As a pivotal federal deadline looms, disgruntled representatives of the nation's health plans are conducting a 50-state lobbying swing, griping that Medicare is paying HMOs so poorly that many will be forced to start charging elderly patients more money--or stop caring for them altogether.
But a new government analysis adopts a very different view. Even though Congress has restricted Medicare payments for the growing cadre of older Americans in private health plans, the government still may be too generous, according to an as-yet unpublished report by the General Accounting Office.
Medicare overpaid HMOs by $1.3 billion in 1998, the first year after rate changes began to take effect, and that excessive spending can be expected to increase as more elderly patients sign up for managed health care, the GAO has concluded. "Some plans could make a normal profit and provide [more services] even if Medicare payments were reduced," according to a draft obtained by The Washington Post.
That appraisal is likely to further inflame a combustible relationship that has developed between the government and private health plans since 1997, when Congress and the White House adopted a federal budget agreement that seeks to rely more heavily on HMOs to care for the 39 million elderly and disabled Americans who qualify for Medicare. Six million Medicare recipients now belong to HMOs.
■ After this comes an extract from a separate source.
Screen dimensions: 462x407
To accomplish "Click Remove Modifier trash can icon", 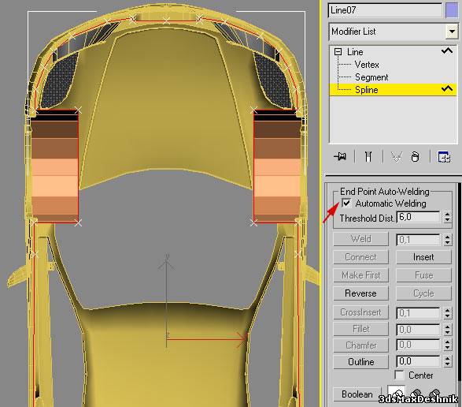I will coord(415,156).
The health plans are now among many kinds of providers of health care--ranging from major teaching hospitals to tiny home-health companies--that are beseeching Congress for more money, complaining that the budget cuts set in motion two years ago went too far.
The timing of the report by Congress's investigative arm is particularly delicate. A few copies of the GAO's findings have begun circulating just a week before July 1, the deadline by which HMOs must inform the agency that runs Medicare whether they will continue to participate in the program for the coming year.
Federal health officials are steeled for a possible repeat of the tumult that erupted last year, when nearly 100 HMOs dropped out of Medicare or stopped serving certain communities, forcing 450,000 patients--including nearly 50,000 in the Washington area--to scramble for new sources of care.
As this year's deadline approaches, the conventional wisdom within both the government and the American Association of Health Plans, the industry's main trade group, is that the number of outright defections from Medicare is likely to be somewhat smaller. But they also expect that many health plans will cause disruption nonetheless by shifting a bigger burden of their expenses onto elderly patients, by requiring patients, for instance, to pay new premiums or new surcharges for prescription drugs.
The trade group has been quick to point out that several major HMOs already have announced they are retreating from Medicare next year. Among them, Cigna Health Care plans to drop about 10,000 patients in seven states, while Senatara Healthcare intends to drop nearly 14,000 patients in southeastern Virginia.
Yesterday, the association's president, Karen Ignani, reacted angrily to the GAO findings. "Their conclusions conflict with reality," she said. "This program is being destroyed."
The GAO analysis was conducted at the request of three senior Democrats, Sen. Daniel Patrick Moynihan (N.Y) and Reps. John D. Dingell (Mich.) and Fortney "Pete" Stark (Calif.). The study concludes that health plans are being overpaid partly because the federal budget agreement set rate changes based on what HMOs were paid in 1997, a year when it says Medicare payments were especially excessive. In addition, it says HMOs tend to attract healthy patients who need relatively little care--a conclusion that Ignani disputed.
Dingell said the GAO's findings raised fundamental questions about whether the government should rethink Medicare's growing reliance on HMOs. "If we can't pay enough to satisfy them, and if we still are overpaying them, we've got a big problem," Dingell said.